Las Vegas Sun

April 25, 2024

Berkley: High-speed trains a ticket to more tourism dollars

Berkley on transportation

Kyle B. Hansen

Rep. Shelley Berkley speaks about transportation issues at a press conference Wednesday as U.S. PIRG Field Organizer Jacob Shirk looks on at the Main Street Station Casino.

Rep. Shelley Berkley came to admire to high-speed trains while in Taiwan with her husband.

While there, she was impressed with the speed and efficiency of the system and decided that a similar system was needed at home.

“This is fabulous, we need to do this in the United States of America,” she said.

“How is it that Taiwan and so many other countries around the planet can figure out mass transit and a way of transporting people in a much more comfortable, much cleaner, much safer way than the United States of America?”

Berkley, D-Nev., joined representatives from the U.S. Public Interest Research Group in a press conference Wednesday morning to promote public transportation and road maintenance.

“We have a crumbling and ageing infrastructure,” Berkley said. “If we are going to continue our status as a superpower and an important nation in this world, we’re going to have to start moving in a direction that’s going to repair our crumbling infrastructure. It was great for the 20th century, it’s obsolete for the 21st.”

U.S. PIRG representatives have been in the Las Vegas area this week gathering signatures and support for their suggestions to Congress.

“We do need a 21st century transportation plan, one that will enhance our economy, our national security, public health, the environment and quality of life,” field organizer Jacob Shirk said. “We need a transportation system that will prioritize fixing our crumbling roads and not just building new highways.”

The advocacy group claims that 80 percent of federal transportation funds go toward building new highways and cited the deadly collapse of a bridge in Minnesota two years ago as evidence of the need for more money to maintain existing roadways.

“Americans waste millions of hours each year just sitting on roads, most of which are poorly maintained,” Shirk said. “At the same time, we spend billions of taxpayers’ dollars on wasted projects when that money could be going into basic maintenance, into modernization and investing in public transportation.”

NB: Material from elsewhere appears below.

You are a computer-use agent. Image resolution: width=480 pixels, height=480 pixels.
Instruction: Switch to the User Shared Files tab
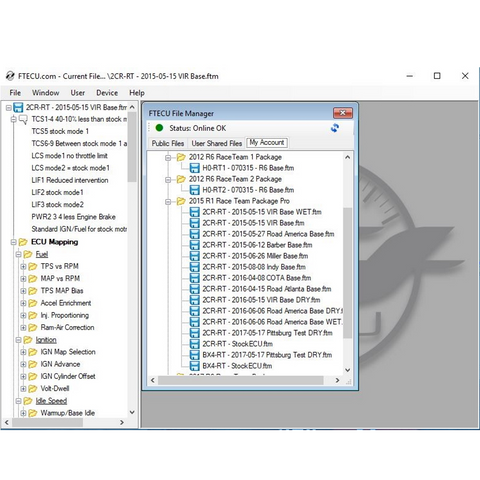coord(216,143)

A report released by the group says public transportation saves the country 3.4 billion gallons of oil each year, prevents 541 million hours of traffic delay and reduces carbon emissions by 26 million tons.

Berkley said she agrees with the group on the need for new transit solutions.

“We can’t continue to rely on our crumbling infrastructure. It will sink us in the end if we don’t get ahead of this situation, this problem, and move forward,” she said.

But the congresswoman also said she thinks Las Vegas is doing a good job building mass-transit alternatives, citing the Regional Transportation Commission’s Deuce buses and new ACE express buses as examples.

“You can’t talk about getting people out of their cars unless you offer them an alternative,” she said. “I believe the Las Vegas Valley is in the process of offering and building a remarkable alternative to being in your car all by yourself, spending a fortune on gas, spending hours in your car and polluting the air.”

Berkley said the hardest part will be getting people to believe in and use the new transit systems.

“It’s changing a mindset, and that’s a very difficult thing to do. The only way you do that is, over time, demonstrating to people that there’s a better way. Right now, they haven’t seen a better way,” she said.

Part of that, Berkley said, will be building a national system of high-speed trains.

“I believe our transportation department should be developing a bicoastal system (so) that people know that they can get on that high-speed train and get from one end of the country to another,” she said. “You have to instill confidence, it has to work, it has to be inexpensive -- certainly more cost-effective than getting in your car -- it has to get you to where you’re going, it has to be safe.”

Las Vegas can especially benefit from the trains, she said, because of the high number of tourists who come to the area from Southern California.

“Las Vegas depends on tourism dollars. In order to get tourism dollars, you need tourists that come with their dollars,” she said. “Let’s get them here by high-speed train. We’ll get them here faster, cleaner and less expensively, and then they have all those dollars to spend here in Las Vegas. We like that.”